# PROMPT
Continue the blog post below about finishing a first semester and the Card Valuation Matrix, picking up right after its last sentence.

# PASSAGE TO READ
First Semester Done.

First Semester Done — What's Next

I'm closing out my first semester in the MS in AI program at Grand Valley State University this week. Feels like a good moment to refresh the website and start writing here regularly. This is the first post in what I plan to be a slow, occasional blog — notes from the research, reflections on findings, the occasional piece on whatever else is on my mind.

Summer's coming and I'm heading into it with a clear goal: get the next phase of my research project off the ground. The project is called the Card Valuation Matrix, or CVM. It's a framework for evaluating trading card game cards across multiple value dimensions at once — not just "is this card good in tournaments," not just "is this card valuable on the secondary market," but how those two value systems relate, where they agree, and where they diverge.

CVM grew out of a class research project I led this past winter semester in CIS 635 (Knowledge Discovery and Data Mining). The core finding from that project: in Disney Lorcana TCG, the features that predict competitive winning aren't the same features that predict price. Rarity drives price; rarity does not predict winning. The cheapest archetype in the meta outperformed the most expensive one. The model that predicts tournament finishes ran near-random, which sounds like bad news until you realize it's actually evidence that the game is genuinely well-balanced — no archetype has a runaway advantage, no card is so dominant the meta collapses around it. That's healthy game design, and it shows up in the data.

# DATASET ENTRIES
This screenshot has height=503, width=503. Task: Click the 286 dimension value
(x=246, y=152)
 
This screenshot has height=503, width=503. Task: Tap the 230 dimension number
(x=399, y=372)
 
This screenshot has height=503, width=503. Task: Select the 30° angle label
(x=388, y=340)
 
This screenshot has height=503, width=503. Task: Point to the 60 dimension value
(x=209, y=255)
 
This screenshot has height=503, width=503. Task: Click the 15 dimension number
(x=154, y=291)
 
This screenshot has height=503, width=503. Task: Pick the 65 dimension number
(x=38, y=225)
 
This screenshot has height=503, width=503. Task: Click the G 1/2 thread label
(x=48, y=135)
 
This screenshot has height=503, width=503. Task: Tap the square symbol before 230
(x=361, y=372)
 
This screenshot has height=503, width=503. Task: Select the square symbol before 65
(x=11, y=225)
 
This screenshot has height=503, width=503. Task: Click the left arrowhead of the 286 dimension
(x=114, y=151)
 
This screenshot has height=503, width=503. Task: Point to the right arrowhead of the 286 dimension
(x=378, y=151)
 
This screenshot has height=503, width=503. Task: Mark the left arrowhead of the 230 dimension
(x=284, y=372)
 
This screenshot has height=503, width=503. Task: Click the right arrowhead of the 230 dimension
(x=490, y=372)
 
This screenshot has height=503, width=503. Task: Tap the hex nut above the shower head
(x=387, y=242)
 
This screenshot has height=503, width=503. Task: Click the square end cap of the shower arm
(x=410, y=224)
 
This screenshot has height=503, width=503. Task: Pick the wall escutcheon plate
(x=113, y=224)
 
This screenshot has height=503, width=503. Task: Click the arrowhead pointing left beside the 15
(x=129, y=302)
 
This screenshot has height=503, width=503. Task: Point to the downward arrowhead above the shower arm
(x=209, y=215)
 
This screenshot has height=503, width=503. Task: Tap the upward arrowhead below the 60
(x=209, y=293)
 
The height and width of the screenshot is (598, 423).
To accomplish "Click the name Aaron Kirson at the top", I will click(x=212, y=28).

# WRITTEN ANSWER
CVM takes those findings seriously and turns them into a more rigorous framework — proper statistical treatment, handling for how value shifts as the meta changes, room for both competitive and collector value to show up as distinct signals. The summer work is bringing the methodology from designed-on-paper to running-on-real-data. By the end of summer I want to have findings worth writing into a real research paper.

And as a reward for putting in the work this year, I'm planning to play in the Disney Lorcana Challenge in Indianapolis this summer. There's something fitting about studying a game and then showing up to compete in it, and I'm looking forward to it.

Last thing — a thank you. Going back to school after the military isn't a small transition, and I haven't done any of this alone. To the friends, family, teammates, professors, and classmates who've been part of this past year: thank you. The support means more than I usually say out loud. There's a lot ahead, and I'm grateful to have you in it with me.

More soon.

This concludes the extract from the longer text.